[EM] [CES #4445] Re: Looking at Condorcet
rbj at audioimagination.com
Tue Feb 7 21:51:55 PST 2012
On 2/7/12 2:07 PM, Kevin Venzke wrote:
> Hi Robert,
> I think that the basic claim of "Condorcet doesn't necessarily pick
> the option whom the elecotorate prefers" (in terms of
> total utility) won't be too controversial. Any kind of model usually
> assumes internal utilities (such as based on distances in
> issue space) because we need these to figure out how voters
> prioritize. One could try to assume that some set of
> internal utilities might have some absolute, aggregable value. In that
> case it is really easy to produce a scenario where the
> majority favorite isn't the utility winner.
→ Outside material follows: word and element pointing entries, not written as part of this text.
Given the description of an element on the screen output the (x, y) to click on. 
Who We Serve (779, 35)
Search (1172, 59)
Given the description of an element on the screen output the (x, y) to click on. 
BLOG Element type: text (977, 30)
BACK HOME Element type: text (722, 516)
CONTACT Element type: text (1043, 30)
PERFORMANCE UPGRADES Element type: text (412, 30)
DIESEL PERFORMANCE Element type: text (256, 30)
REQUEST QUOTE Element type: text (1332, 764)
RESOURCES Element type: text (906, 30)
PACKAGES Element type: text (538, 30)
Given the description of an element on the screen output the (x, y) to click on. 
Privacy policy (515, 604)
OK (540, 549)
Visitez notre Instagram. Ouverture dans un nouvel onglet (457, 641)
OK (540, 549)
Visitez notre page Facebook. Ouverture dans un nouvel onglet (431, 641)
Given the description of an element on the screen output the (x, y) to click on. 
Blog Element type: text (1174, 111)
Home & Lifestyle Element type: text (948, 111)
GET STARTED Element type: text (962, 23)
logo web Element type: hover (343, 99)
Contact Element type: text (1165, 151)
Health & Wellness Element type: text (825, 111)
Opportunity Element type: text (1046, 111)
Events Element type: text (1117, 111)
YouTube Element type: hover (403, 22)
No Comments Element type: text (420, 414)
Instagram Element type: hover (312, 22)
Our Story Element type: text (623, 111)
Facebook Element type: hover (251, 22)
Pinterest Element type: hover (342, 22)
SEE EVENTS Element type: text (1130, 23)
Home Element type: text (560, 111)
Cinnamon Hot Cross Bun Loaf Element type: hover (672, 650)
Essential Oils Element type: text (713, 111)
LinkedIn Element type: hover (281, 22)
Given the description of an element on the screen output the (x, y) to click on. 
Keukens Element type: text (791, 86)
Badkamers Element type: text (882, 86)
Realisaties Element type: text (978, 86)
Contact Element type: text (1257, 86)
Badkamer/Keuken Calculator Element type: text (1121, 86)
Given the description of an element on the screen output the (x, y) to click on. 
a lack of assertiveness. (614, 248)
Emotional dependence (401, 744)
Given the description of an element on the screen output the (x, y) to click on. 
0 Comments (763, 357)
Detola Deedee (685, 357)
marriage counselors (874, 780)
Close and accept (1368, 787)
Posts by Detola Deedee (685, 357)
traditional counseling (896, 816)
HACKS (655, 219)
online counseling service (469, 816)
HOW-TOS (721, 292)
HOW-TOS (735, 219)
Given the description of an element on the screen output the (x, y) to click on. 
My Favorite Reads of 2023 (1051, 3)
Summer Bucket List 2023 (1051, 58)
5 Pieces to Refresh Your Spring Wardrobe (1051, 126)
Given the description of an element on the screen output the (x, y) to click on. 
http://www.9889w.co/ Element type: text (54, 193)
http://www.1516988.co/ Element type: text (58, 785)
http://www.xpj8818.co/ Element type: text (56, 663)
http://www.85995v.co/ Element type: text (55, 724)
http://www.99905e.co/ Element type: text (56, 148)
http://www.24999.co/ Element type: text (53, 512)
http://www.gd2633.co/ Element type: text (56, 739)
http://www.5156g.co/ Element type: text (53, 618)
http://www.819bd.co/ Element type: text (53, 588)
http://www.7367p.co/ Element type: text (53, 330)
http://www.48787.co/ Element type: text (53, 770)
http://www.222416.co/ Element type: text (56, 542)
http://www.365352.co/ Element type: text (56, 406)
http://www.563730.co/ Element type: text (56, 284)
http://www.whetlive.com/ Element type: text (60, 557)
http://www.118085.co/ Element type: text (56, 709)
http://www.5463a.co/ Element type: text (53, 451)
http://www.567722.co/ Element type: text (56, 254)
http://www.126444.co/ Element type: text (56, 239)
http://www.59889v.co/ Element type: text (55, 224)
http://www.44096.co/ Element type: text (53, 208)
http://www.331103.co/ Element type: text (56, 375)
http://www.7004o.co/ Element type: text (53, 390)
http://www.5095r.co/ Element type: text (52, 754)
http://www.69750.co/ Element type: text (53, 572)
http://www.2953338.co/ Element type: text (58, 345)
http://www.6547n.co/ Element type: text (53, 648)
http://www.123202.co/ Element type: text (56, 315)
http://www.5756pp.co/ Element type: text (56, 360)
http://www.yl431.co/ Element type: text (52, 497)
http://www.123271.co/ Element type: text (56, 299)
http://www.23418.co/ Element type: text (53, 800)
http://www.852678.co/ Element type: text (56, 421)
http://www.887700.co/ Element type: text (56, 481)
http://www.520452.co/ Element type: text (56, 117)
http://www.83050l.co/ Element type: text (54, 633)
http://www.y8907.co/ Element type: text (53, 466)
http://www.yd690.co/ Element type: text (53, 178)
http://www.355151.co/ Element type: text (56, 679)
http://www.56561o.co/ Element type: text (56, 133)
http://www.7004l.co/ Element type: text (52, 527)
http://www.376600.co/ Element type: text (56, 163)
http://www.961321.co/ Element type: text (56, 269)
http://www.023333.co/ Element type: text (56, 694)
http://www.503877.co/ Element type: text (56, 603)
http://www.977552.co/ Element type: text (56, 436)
in the two-candidate case, you would have to assume unequal treatment
for voters. if all voters' votes have equal weight, you must accept
that the majority candidate is also the choice maximum general utility
to the society that the voters come from.
> All you need is one case and you get Clay's "not necessarily."
sure, but attaching "not necessarily" to "proven mathematical fact" is a
pretty meaningless semantic. the proven mathematical fact says
essentially nothing. like a tautology.
but when Clay says that Score or Approval is better at picking the
Condorcet winner than is a Condorcet-compliant method, *that* is no
tautology is obviously controversial, since it says that there is a
number closer to 3 than the number 3 itself.
> You ask how we can decide, then, not to elect voted majority
> favorites. Assuming voters are strategic I don't know of a good answer
> to this.
> You suggest a model where there are only two candidates and the
> voter-for-candidate utilities are all either 0 or 1.
if it isn't 0 (for when you don't get who you voted for) and 1 (for when
your candidate is elected), then some voter is diluting their utilities
and i think it's pretty useless and in bad taste to ask voters to do
that explicitly with a Score ballot.
> If that's an accurate model then Clay's claim doesn't work. But with
> virtually any other model it will be true sometimes
> that the voted majority favorite isn't the utility maximizer.
well, once we get three or more candidates, it's a question as to whom
either the "majority favorite" is or who is the "utility maximizer."
Condorcet doesn't go there. Condorcet makes no other assumptions other
than the "simple majority" and "one person, one vote" (which are what we
already base two-choice elections on) when any two candidates are paired
up. and then Condorcet imposes logical consistency: If Candidate A is
the best choice for office, then Candidate A must be a better choice
than Candidate B. And Candidate A must be a better choice than
Candidate C. etc.
r b-j rbj at audioimagination.com
"Imagination is more important than knowledge."